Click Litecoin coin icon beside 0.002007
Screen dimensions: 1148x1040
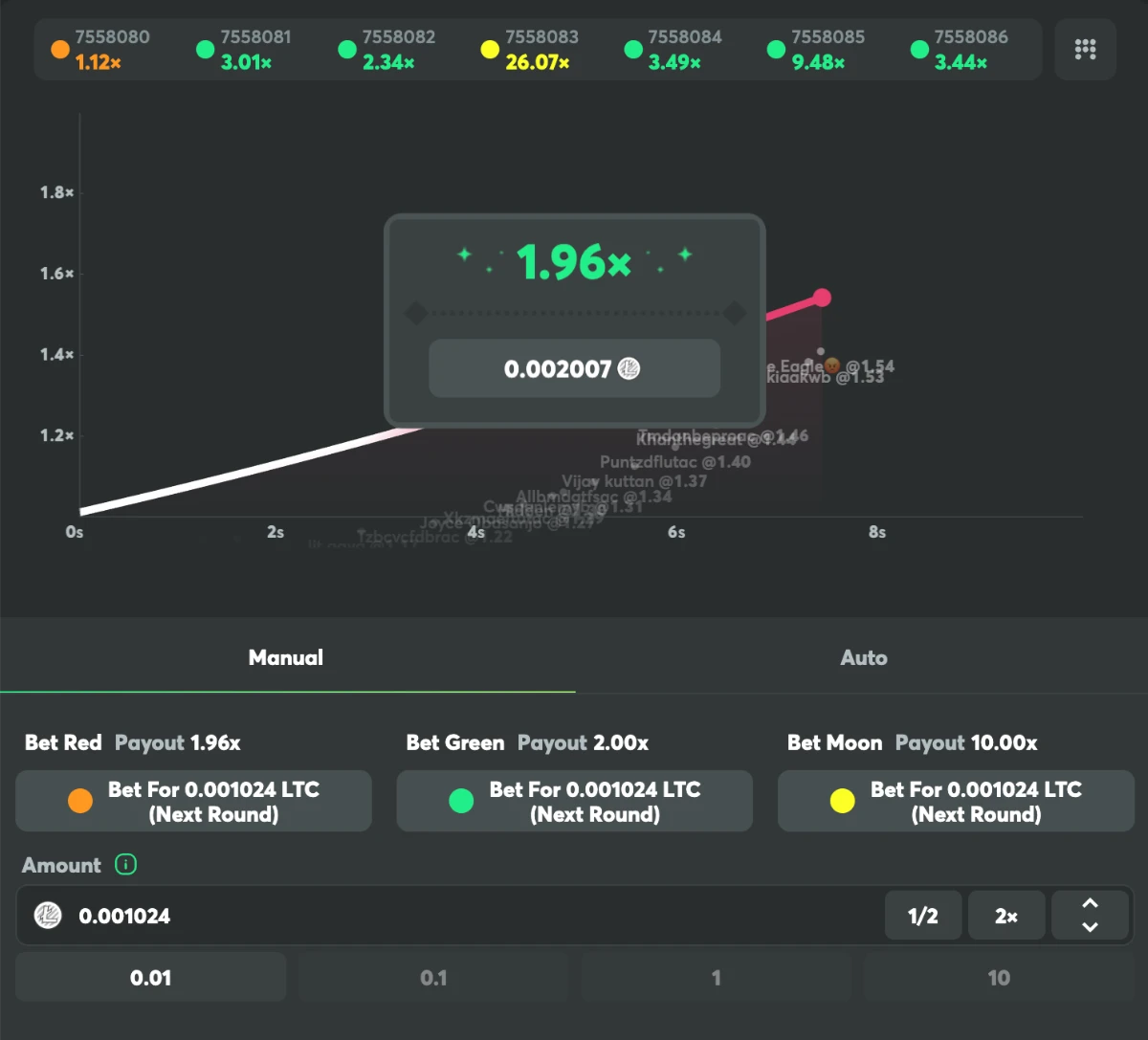pos(629,368)
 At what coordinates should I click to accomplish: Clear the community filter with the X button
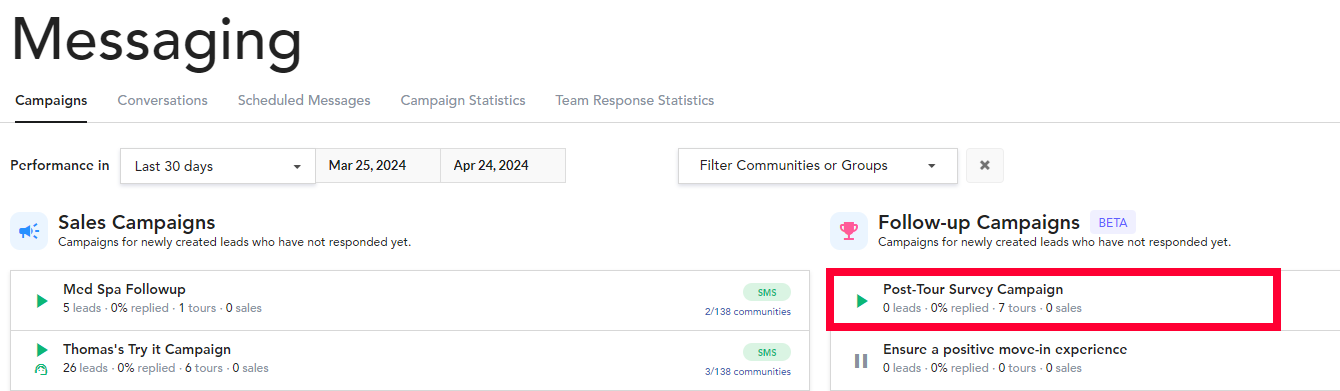[x=985, y=166]
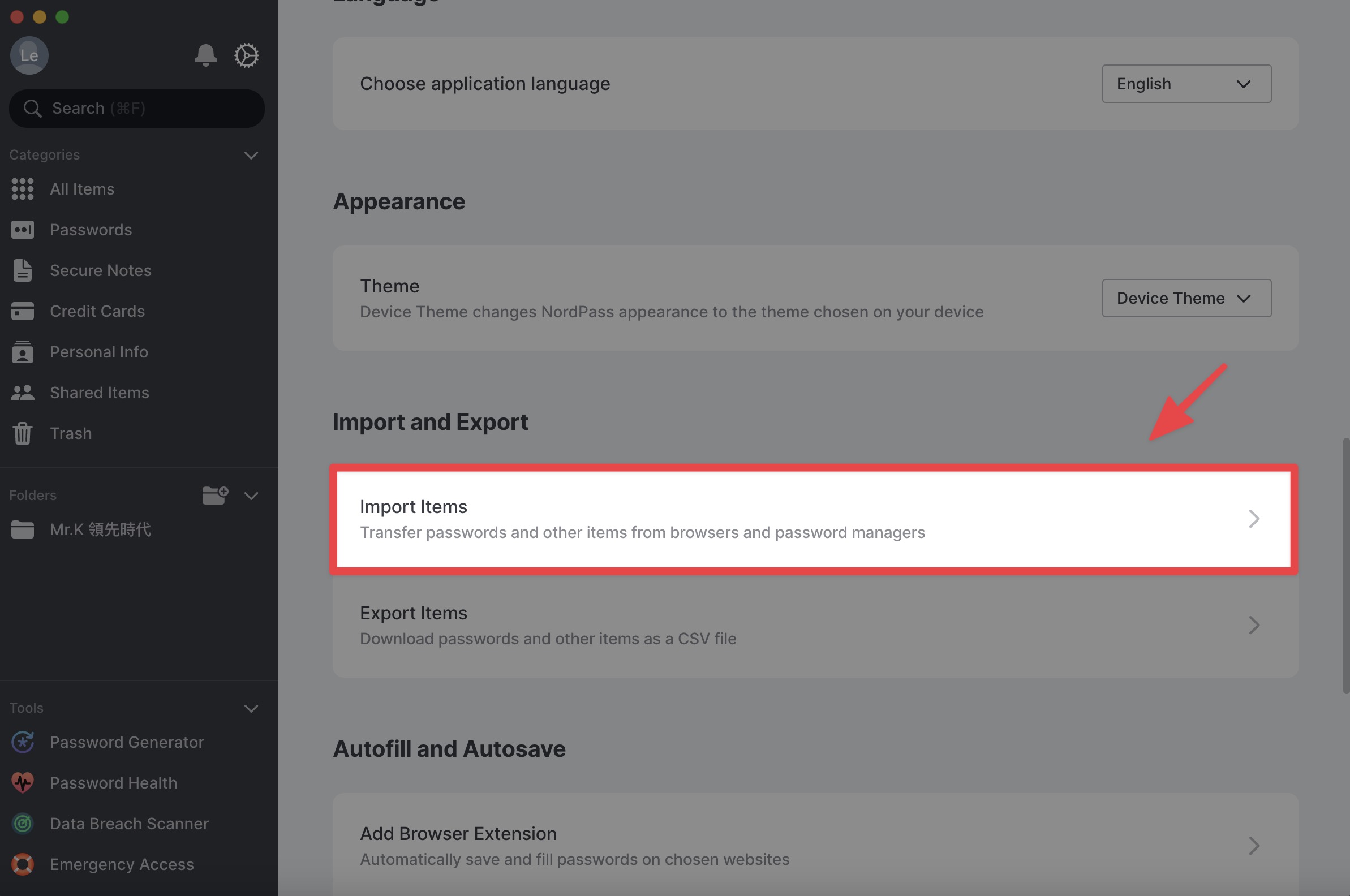Click into the Search field
1350x896 pixels.
137,108
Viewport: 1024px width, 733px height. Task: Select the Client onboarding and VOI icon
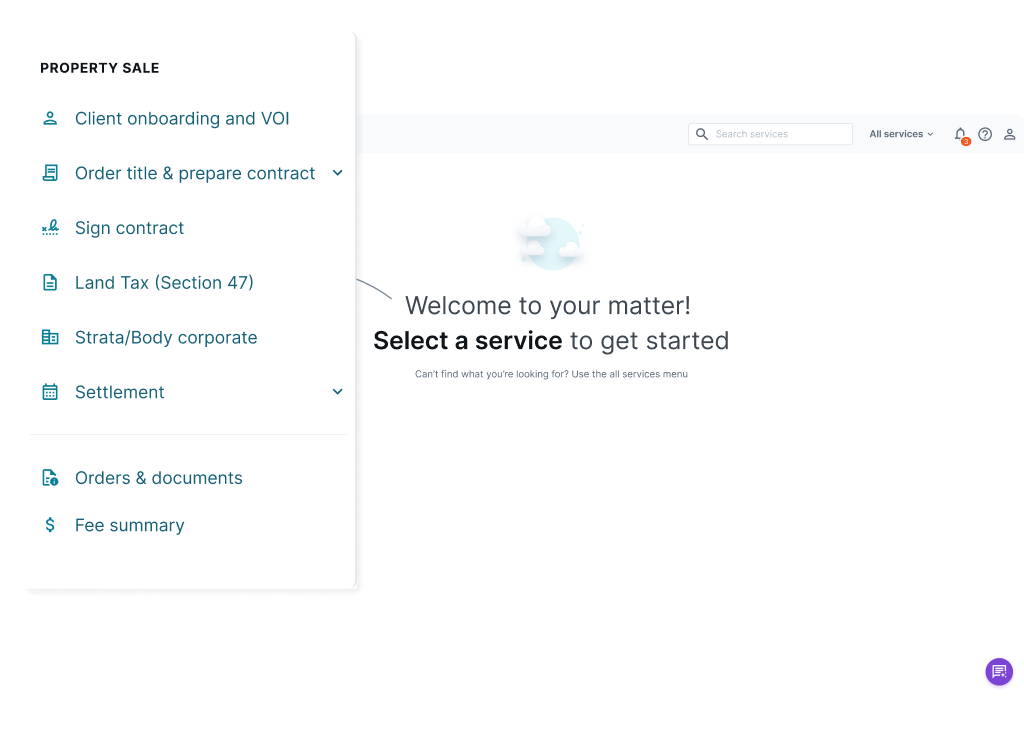point(50,118)
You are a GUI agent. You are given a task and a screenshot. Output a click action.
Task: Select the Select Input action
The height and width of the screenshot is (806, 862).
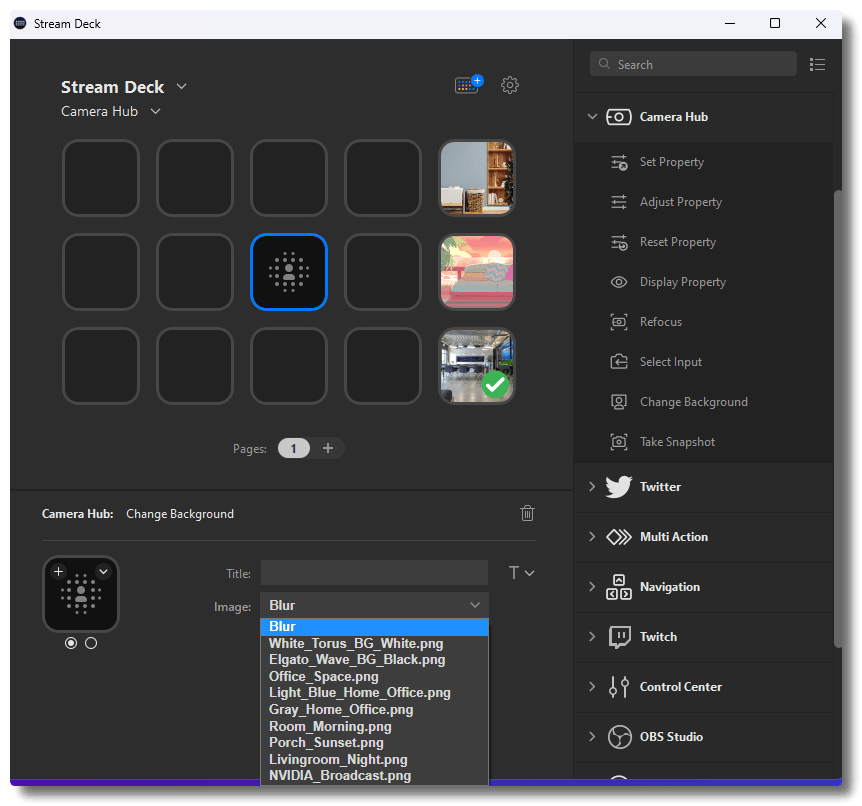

◆ ◆ ◆ ◆ ◆ ◆ ◆

What to do: Whenever a picture appears, leave it out, and return every record exactly.

Result of this task:
Click Litecoin coin icon beside 0.002007
Screen dimensions: 1148x1040
pos(629,368)
 At what coordinates should I click to accomplish: Clear the community filter with the X button
[x=985, y=166]
Click into the Search field
1350x896 pixels.
137,108
Viewport: 1024px width, 733px height. Task: Select the Client onboarding and VOI icon
point(50,118)
You are a GUI agent. You are given a task and a screenshot. Output a click action.
Task: Select the Select Input action
The height and width of the screenshot is (806, 862).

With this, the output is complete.